How to Identify Diodes

Updated February 21, 2017

Diodes are found in many electrical devices. They vary in size and are found in everything from amplifiers to computer circuitry. Because there are so many types of diodes and recognizing their individual uses and properties is important, diodes have a specific way of being identified. This identification method is the semiconductor identification system, and it allows for identification in several steps.

Identify the number of junctions of the unit. This will be the first number of the entire identification number series, and will be one less than the number of junctions. If you see two junctions on the unit, then the unit is a diode and receives the number "1."

Determine whether the diode is a semiconductor. Resistivity in semiconductors will lie between the resistivity levels of a conductor and insulator. If the diode is a semiconductor, then put a letter "N" after the number "1" in the identification series.

Identify any details about the semiconductor if applicable.

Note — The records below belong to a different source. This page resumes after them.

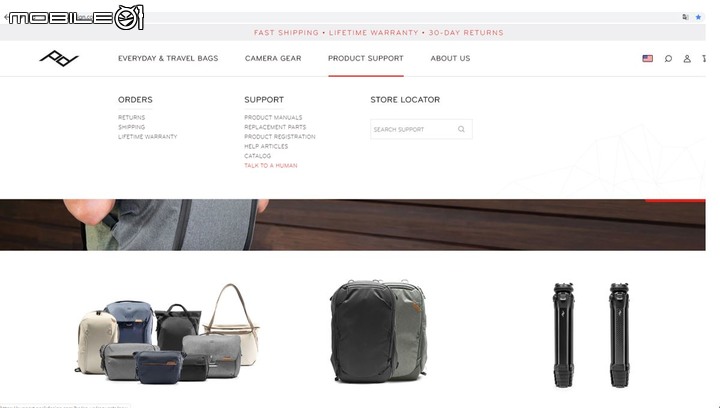This screenshot has height=408, width=720.
Task: Open the US flag region selector
Action: (x=647, y=58)
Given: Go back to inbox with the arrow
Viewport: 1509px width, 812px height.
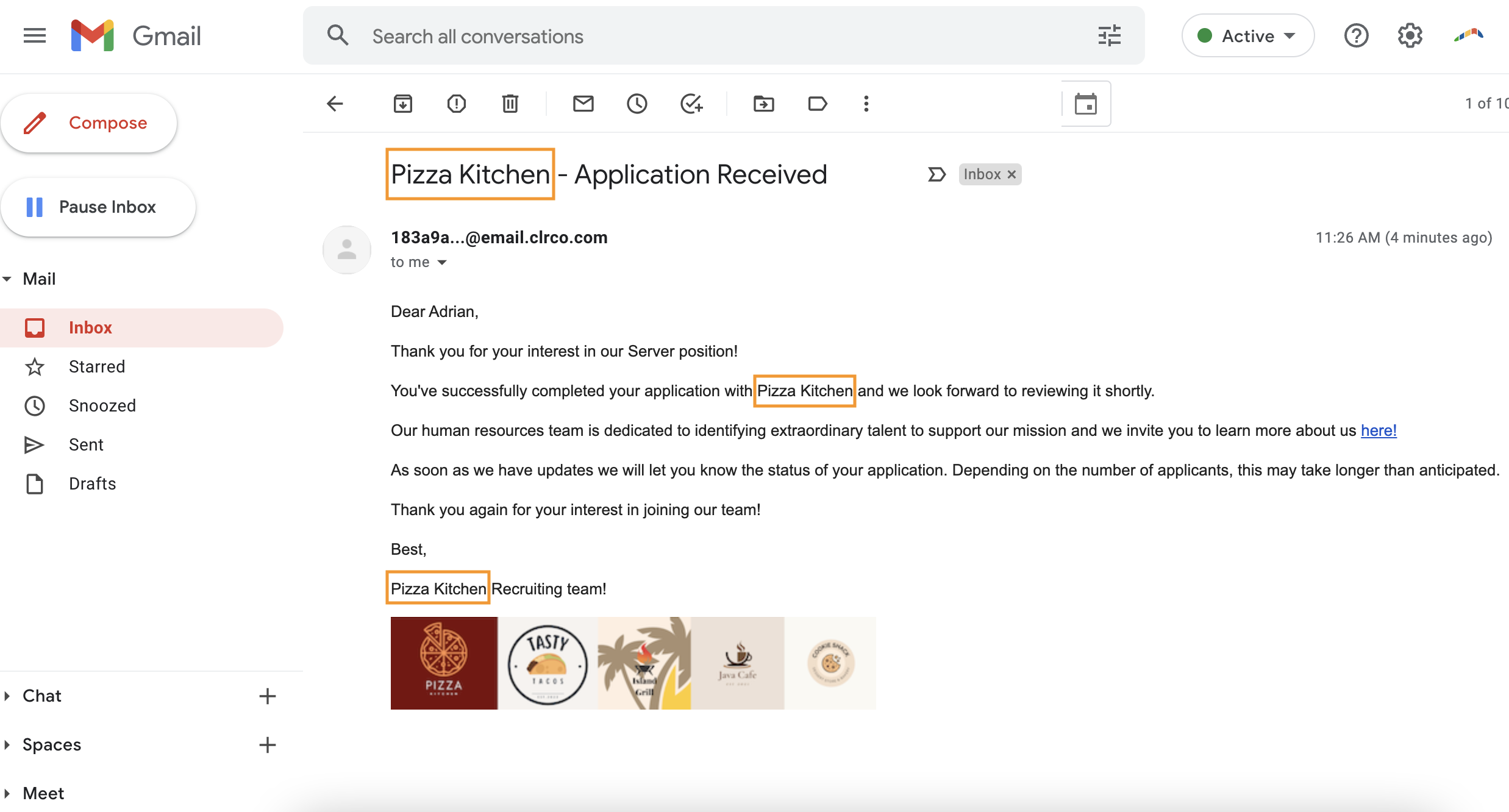Looking at the screenshot, I should coord(335,104).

Polarity is an example of a detail that could be labeled, as are modifications and matching devices for which the diode being identified could be substituted. Label the detail using another letter (suffix), such as "R" for reverse polarity, after the first two components of the identification sequence.


Be familiar with what the letters of the identification system stand for prior to trying to complete the identification process, since the letters have specific meanings and give the real detail about the diode. Additionally, look for whether the ends of the diode (anode and cathode) have been labeled by the manufacturer.